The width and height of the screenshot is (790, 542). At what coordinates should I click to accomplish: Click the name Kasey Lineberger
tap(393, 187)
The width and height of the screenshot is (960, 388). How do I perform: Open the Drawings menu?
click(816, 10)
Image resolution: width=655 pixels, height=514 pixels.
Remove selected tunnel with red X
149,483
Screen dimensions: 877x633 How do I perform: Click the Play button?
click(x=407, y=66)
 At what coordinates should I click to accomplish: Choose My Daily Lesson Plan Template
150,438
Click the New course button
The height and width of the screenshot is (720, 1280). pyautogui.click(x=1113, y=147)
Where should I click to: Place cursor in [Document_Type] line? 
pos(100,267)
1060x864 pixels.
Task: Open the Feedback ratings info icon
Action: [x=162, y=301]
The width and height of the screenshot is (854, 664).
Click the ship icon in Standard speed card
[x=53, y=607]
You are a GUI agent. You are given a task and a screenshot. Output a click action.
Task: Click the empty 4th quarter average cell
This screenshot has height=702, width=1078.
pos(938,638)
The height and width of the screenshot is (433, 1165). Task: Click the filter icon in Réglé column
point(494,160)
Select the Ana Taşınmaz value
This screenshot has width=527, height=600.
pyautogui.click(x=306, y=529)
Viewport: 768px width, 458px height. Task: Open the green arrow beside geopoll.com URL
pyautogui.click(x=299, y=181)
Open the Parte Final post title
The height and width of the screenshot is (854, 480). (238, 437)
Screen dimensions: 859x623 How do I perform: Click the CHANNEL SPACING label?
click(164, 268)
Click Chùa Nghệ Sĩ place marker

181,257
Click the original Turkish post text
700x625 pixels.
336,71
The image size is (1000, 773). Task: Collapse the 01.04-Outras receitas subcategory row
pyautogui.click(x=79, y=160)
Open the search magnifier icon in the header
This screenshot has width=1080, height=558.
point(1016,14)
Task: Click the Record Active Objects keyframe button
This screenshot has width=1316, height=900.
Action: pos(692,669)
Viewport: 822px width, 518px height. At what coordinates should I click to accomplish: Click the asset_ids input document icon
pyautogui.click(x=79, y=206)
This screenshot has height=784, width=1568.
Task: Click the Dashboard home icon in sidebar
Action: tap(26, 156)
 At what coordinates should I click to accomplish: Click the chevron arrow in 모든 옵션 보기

> [About this exercise]:
Retype the entire listing word for word.

> [Reply to the exercise]:
The width and height of the screenshot is (790, 542). At what coordinates should I click to accomplish: Click the name Kasey Lineberger
tap(393, 187)
The width and height of the screenshot is (960, 388). How do I perform: Open the Drawings menu?
click(816, 10)
Image resolution: width=655 pixels, height=514 pixels.
Remove selected tunnel with red X
149,483
Screen dimensions: 877x633 How do I perform: Click the Play button?
click(x=407, y=66)
 At what coordinates should I click to accomplish: Choose My Daily Lesson Plan Template
150,438
Click the New course button
The height and width of the screenshot is (720, 1280). pyautogui.click(x=1113, y=147)
Where should I click to: Place cursor in [Document_Type] line? 
pos(100,267)
1060x864 pixels.
Task: Open the Feedback ratings info icon
Action: [x=162, y=301]
The width and height of the screenshot is (854, 664).
Click the ship icon in Standard speed card
[x=53, y=607]
You are a GUI agent. You are given a task and a screenshot. Output a click action.
Task: Click the empty 4th quarter average cell
This screenshot has height=702, width=1078.
pos(938,638)
The height and width of the screenshot is (433, 1165). Task: Click the filter icon in Réglé column
point(494,160)
Select the Ana Taşınmaz value
This screenshot has width=527, height=600.
pyautogui.click(x=306, y=529)
Viewport: 768px width, 458px height. Task: Open the green arrow beside geopoll.com URL
pyautogui.click(x=299, y=181)
Open the Parte Final post title
The height and width of the screenshot is (854, 480). (238, 437)
Screen dimensions: 859x623 How do I perform: Click the CHANNEL SPACING label?
click(164, 268)
Click Chùa Nghệ Sĩ place marker

181,257
Click the original Turkish post text
700x625 pixels.
336,71
The image size is (1000, 773). Task: Collapse the 01.04-Outras receitas subcategory row
pyautogui.click(x=79, y=160)
Open the search magnifier icon in the header
This screenshot has width=1080, height=558.
point(1016,14)
Task: Click the Record Active Objects keyframe button
This screenshot has width=1316, height=900.
Action: pos(692,669)
Viewport: 822px width, 518px height. At what coordinates should I click to accomplish: Click the asset_ids input document icon
pyautogui.click(x=79, y=206)
This screenshot has height=784, width=1568.
Task: Click the Dashboard home icon in sidebar
Action: tap(26, 156)
 At what coordinates should I click to accomplish: Click the chevron arrow in 모든 옵션 보기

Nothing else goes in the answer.